**DIRECTIONS FOR THIS TASK**
Transcribe, with complete accuracy, all of the entries below except for the pictures.

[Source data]

Segment Open

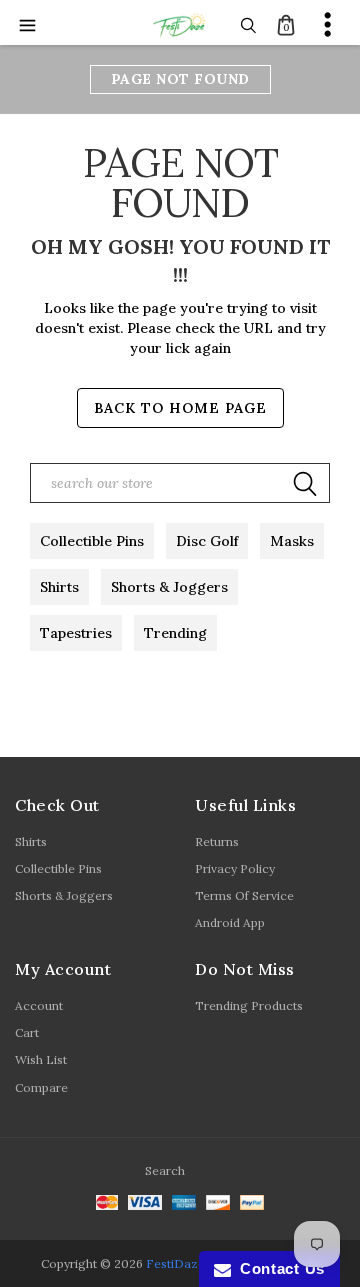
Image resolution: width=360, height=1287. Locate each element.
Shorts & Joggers (169, 587)
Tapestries (76, 633)
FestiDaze (175, 1263)
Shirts (59, 587)
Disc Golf (207, 541)
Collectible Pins (92, 541)
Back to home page (180, 408)
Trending (175, 633)
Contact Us (278, 1268)
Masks (292, 541)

Segment Closed

**SOLUTION FOR THIS TASK**
Image resolution: width=360, height=1287. Locate each element.
Shorts & Joggers (169, 587)
Tapestries (76, 633)
FestiDaze (175, 1263)
Shirts (59, 587)
Disc Golf (207, 541)
Collectible Pins (92, 541)
Back to home page (180, 408)
Trending (175, 633)
Contact Us (278, 1268)
Masks (292, 541)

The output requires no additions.